Non siamo più il paese solo del football e del ciclismo. Eccelliamo ovunque grazie a idee innovative e coraggio. Gli altri sport meriterebbero più tifo, interesse e soldi rispetto a quelli investiti per il calcio (che vince meno).

Non si sa per quale motivo, perché tutto in Italia gira intorno al calcio, dai soldi all’interesse, dal tifo all’attenzione mediatica, ma mai come in questo momento storico abbiamo un talento sportivo diffuso che prelude dal calcio, anzi che proprio nel calcio si ingrigisce e ci dà poche speranze anche per il futuro.

Il calciocentrismo sfrenato in cui abbiamo vissuto da sempre e che viviamo ancora oggi non ci ha negato la fortuna/capacità di creare 40 medaglie olimpiche nell’ultima edizione di Tokyo 2020, avere un due volte campione del mondo in MotoGp, avere punte enormi nelle discipline invernali con vista su Milano-Cortina 2026 e vincere una Coppa Davis, per citare solo gli ultimissimi eventi.

E continuando a parlare di ultimi anni non si possono dimenticare le nazionali di volley campioni del mondo e d’Europa, mentre ammiriamo ogni weekend il campionato più bello al mondo, la pallanuoto in cui abbiamo la squadra migliore del globo, l’atletica leggera che è tornata di livello mondiale seguendo il coraggio di Tamberi e l’exploit di Jacobs, il ciclismo su pista in cui abbiamo Ganna e tanti altri campioni, la ginnastica artistica sia femminile che maschile e quella ritmica ai massimi livelli dopo decenni, una squadra di basket senza grandi campioni che non molla un centimetro, infine il nuoto in cui abbiamo una squadra mai avuta nella storia.

Siamo la nazione che ha l’atleta che corre più veloce e salta più in alto, che gioca meglio a tennis, che continua a fare grandi cose nei “nostri” sport, come la scherma, il tiro a volo, il canottaggio.

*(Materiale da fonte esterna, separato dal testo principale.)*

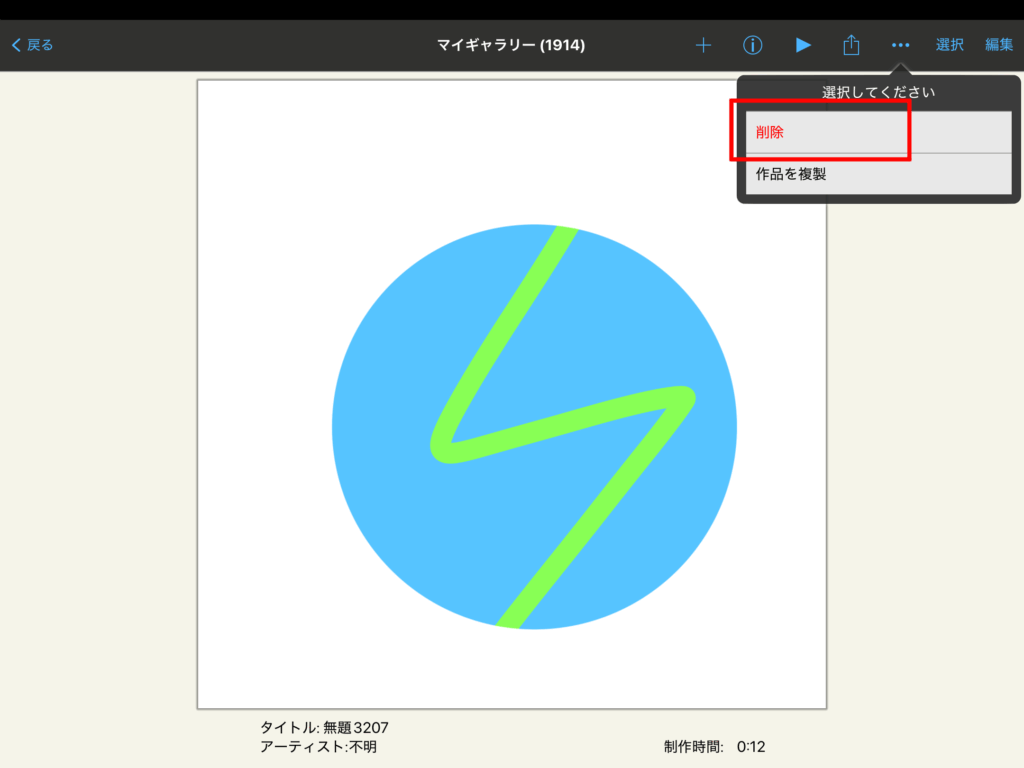
Task: Tap the 選択 button
Action: pyautogui.click(x=949, y=45)
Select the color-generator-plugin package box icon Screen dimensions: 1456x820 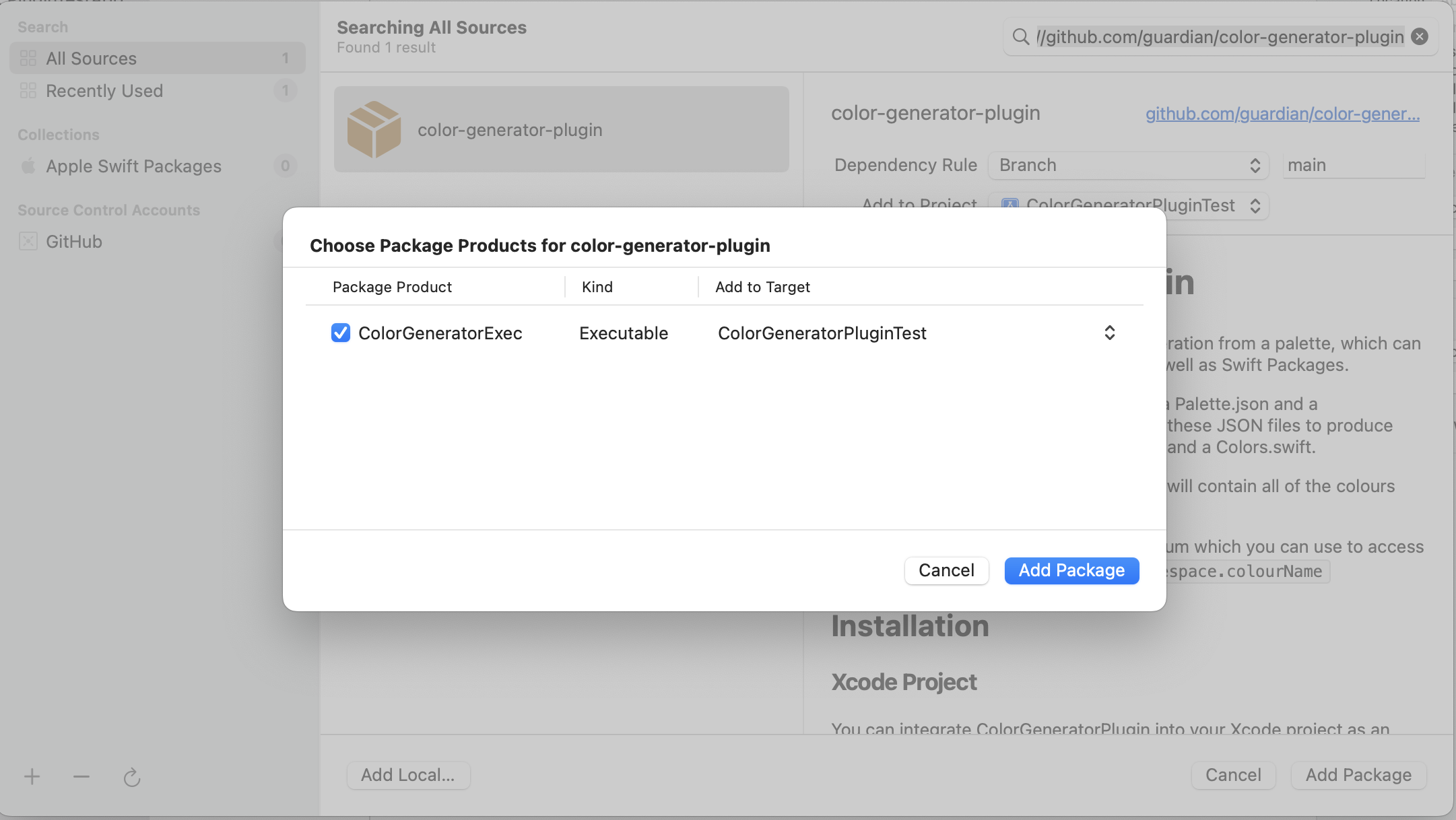(x=374, y=129)
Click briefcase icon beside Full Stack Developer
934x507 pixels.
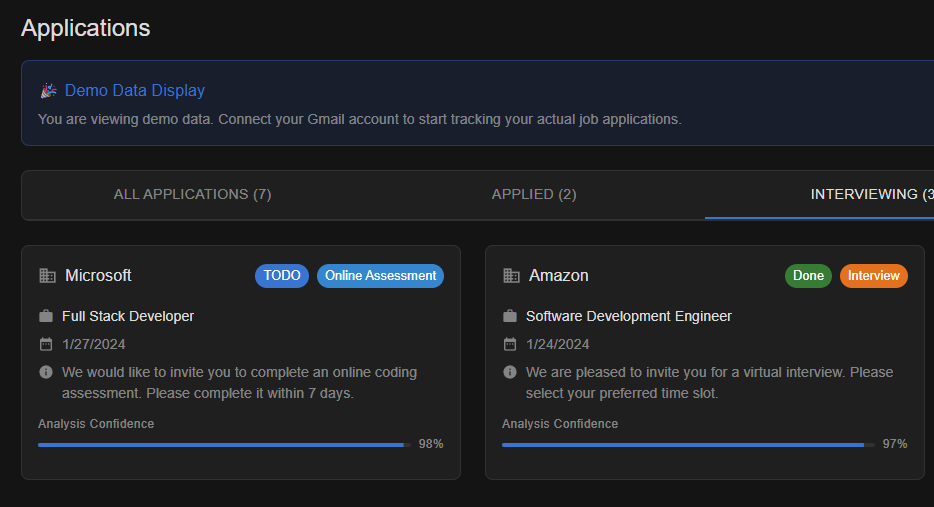pos(46,317)
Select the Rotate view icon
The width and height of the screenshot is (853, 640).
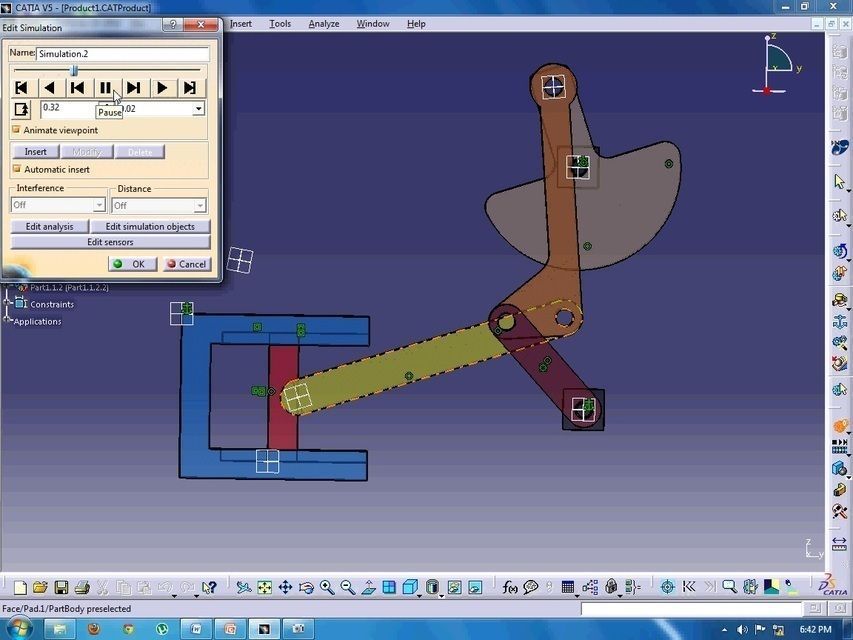click(306, 587)
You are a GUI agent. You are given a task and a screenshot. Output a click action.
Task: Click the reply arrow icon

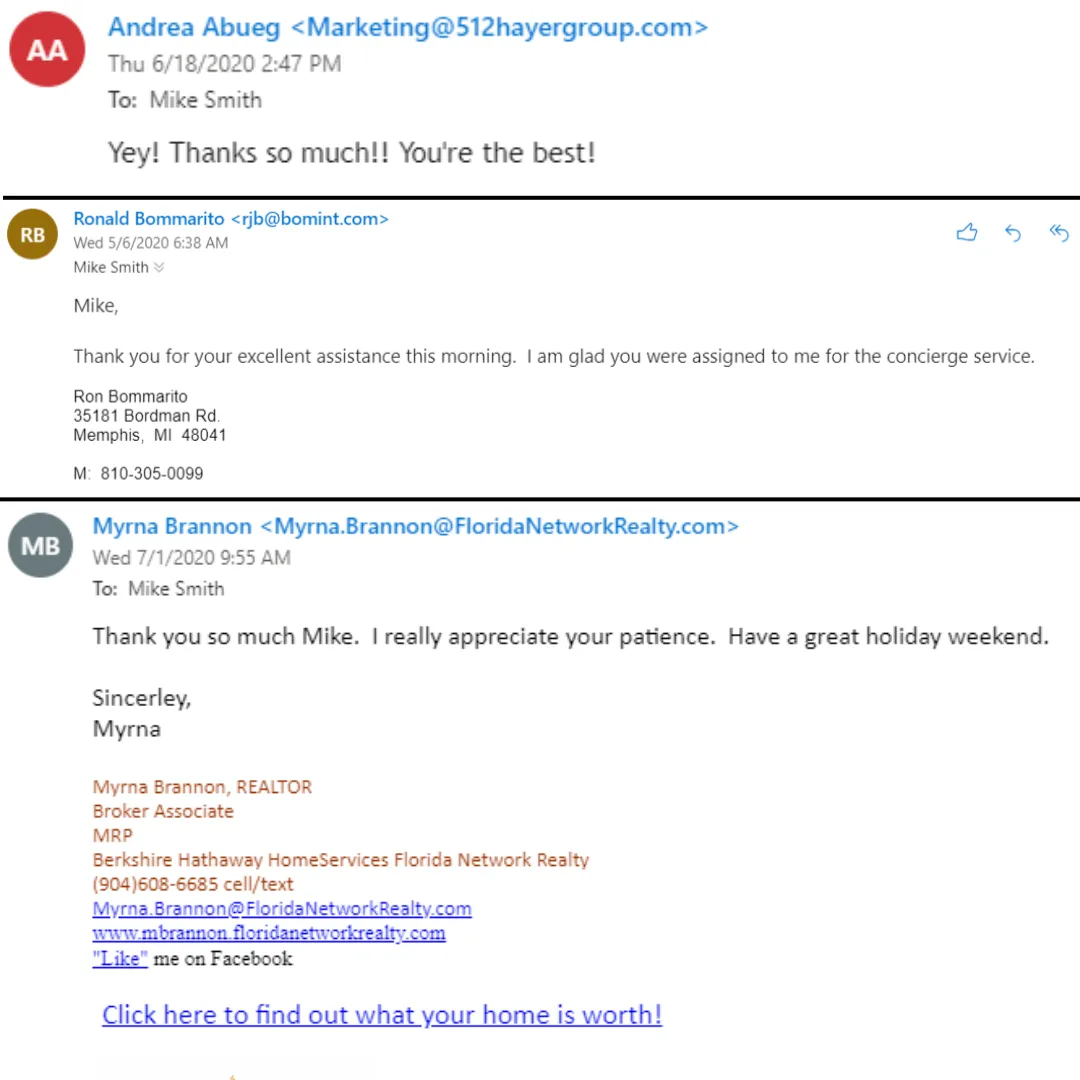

Dopo questo excursus anche fin troppo rapido, perché abbiamo messo tra parentesi sport come arrampicata, canoa e judo, dove possiamo fare grandi cose a Parigi, viene naturale una domanda: come mai nei due sport “popolari”, il calcio maschile e il ciclismo su strada maschile, i due sport che hanno raccontato la nostra nazione e in cui siamo sempre stati all’avanguardia con grandi campioni e grandi squadre, oggi siamo così in crisi?

Da una parte ci sono due Mondiali saltati (con un Europeo vinto, importante e inatteso), le squadre di club con pochi picchi negli ultimi dieci anni, dall’altra nessun ciclista in grado di impensierire i big nelle grandi corse a tappe e nemmeno nelle classiche di un giorno se tutto fila liscio per i vari Pogacar ed Evenepoel del caso. Questi sono fatti. Ci sono da capire le cause.

Quando eravamo grandi, intorno a calcio e ciclismo giravano tanti soldi e questo conta. Ma non si spiega tutto con la nostra debolezza economica soprattutto rispetto a certi nuovi grandi ricchi.

Se pensiamo al calcio, gli Anni ’80 sono stati in Italia la tempesta perfetta: eravamo la quinta economia al mondo e sono arrivate nel nostro campionato idee innovative. Alcune le abbiamo pensate noi, vedi Sacchi, alcune ce le hanno suggerite i grandi campioni che compravamo (Maradona è stato comprato da una squadra di metà classifica).

Senza soldi non vengono più i campioni, ma quello che fa male è che abbiamo perso anche le idee. In questi anni di calcio e di ciclismo su strada abbiamo visto pochissimo coraggio tecnico, pochissimo coraggio tattico e pochissime idee gestionali e imprenditoriali in grado di dire qualcosa di nuovo. Questo è quello che non abbiamo più e che invece in altri sport, soprattutto i tecnici italiani hanno portato in maniera diffusa e capillare.

Da una parte quindi è giusto sperare nel ritorno delle idee e del ritorno a un nuovo grande livello per quel che riguarda il calcio e il ciclismo, ma allo stesso tempo non possiamo più considerare minori tutti gli altri sport, le discipline dove oggi tutti guardano a noi, ammirandoci. Servono molto più interesse, tifo e soldi per gli sport che fanno grande l’Italia. Non basta più una pacca sulla spalla e la penultima pagina sui giornali.